Surgery
Members of a surgical team implant a donated harvested kidney to transplant into patient Adam Abernathy as part of a five-way organ transplant swap in New York, August 1, 2012. Reuters

Organ donation has long been around, but it usually is one way, meaning one is a donor and the other is the recipient. However, in Kentucky, a 25-year-old woman literally gave her kidney to a total stranger, but she got back in return his heart – that is figuratively.

Ashley McIntyre met 25-year-old Danny Robinson while he was undergoing dialysis. She found out that he needed an organ donor and she volunteered, Daily Mail reports.

McIntyre heard about Robinson’s need for a kidney from her mother, who in turn heard in from his mother, Denise Stutzenberger, in a radio show. When Danny’s mum met Ashley for the first time, she told the younger woman, “You are going to be my daughter-in-law, you just don’t know it yet.”

Most kidney recipients usually require that the donor come from a blood relative to avoid organ rejection. Danny’s family members actually offered to donate their kidney to him, but there was no match, which meant two years of wait for him to find a donor whose kidney would match his.

To worsen the situation, there were only 33 living donors in the state for 135 kidney patients waiting for transplants. A series of tests found that the two matched perfectly, which led to a face-to-face meeting for the two residents of Louiseville and their families at a Cheesecake Factory restaurant.

This was followed with phone calls and text messages until the transplant took place in April. With an organ shared between the two of them, it was inevitable that romance brewed after they had a family barbecue on Memorial Day.

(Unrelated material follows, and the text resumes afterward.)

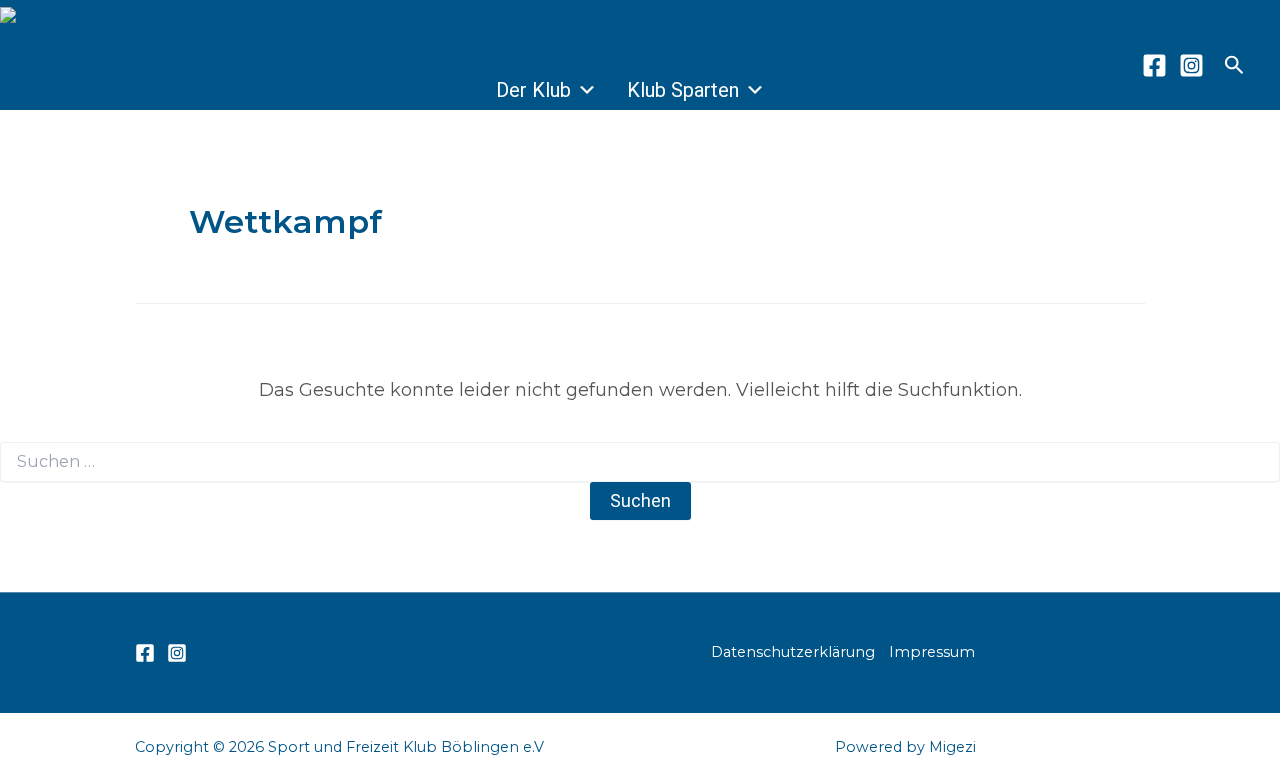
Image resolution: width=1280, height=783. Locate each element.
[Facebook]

By Christmas Day, Danny had proposed and she gave her “Yes.” Ashley is now pregnant and expecting a baby in June.

McIntyre told USA Today, “I never in a million years imagined this would happen … It was a whirlwind. It’s crazy how it all worked. It was all planned out by God.”

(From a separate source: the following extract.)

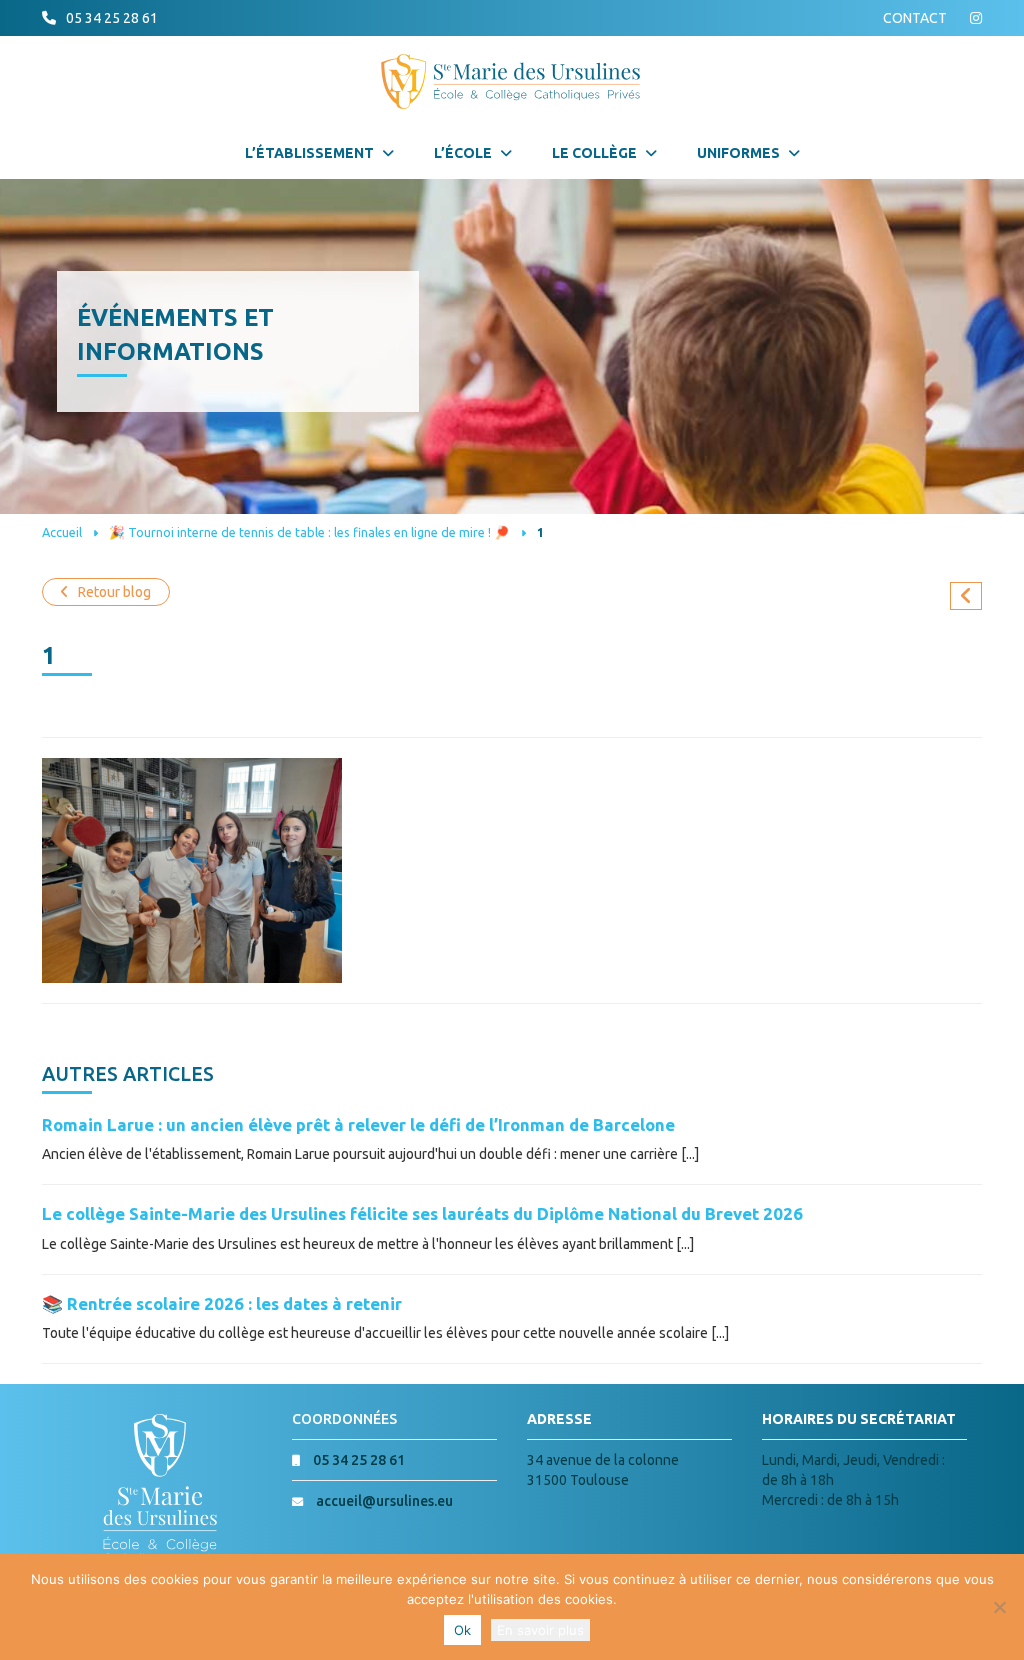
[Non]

Steve Woodle, division director of transplantation at the University of Cincinnati’s College of Medicine, explained the rejection of kidney by recipients to an antibody called Human Leukocyte Antigen. It is an immune system agent that targets and attacks anything on a molecular level that the body identifies as foreign, reports Newsrecord.

The antigen is inherited from one parent. Woodle estimates that about 20 percent of all kidney transplant patients in the US develop antibodies against the organs or tissues of other people, causing a longer wait for an organ that would match and cutting drastically the chances of their survival.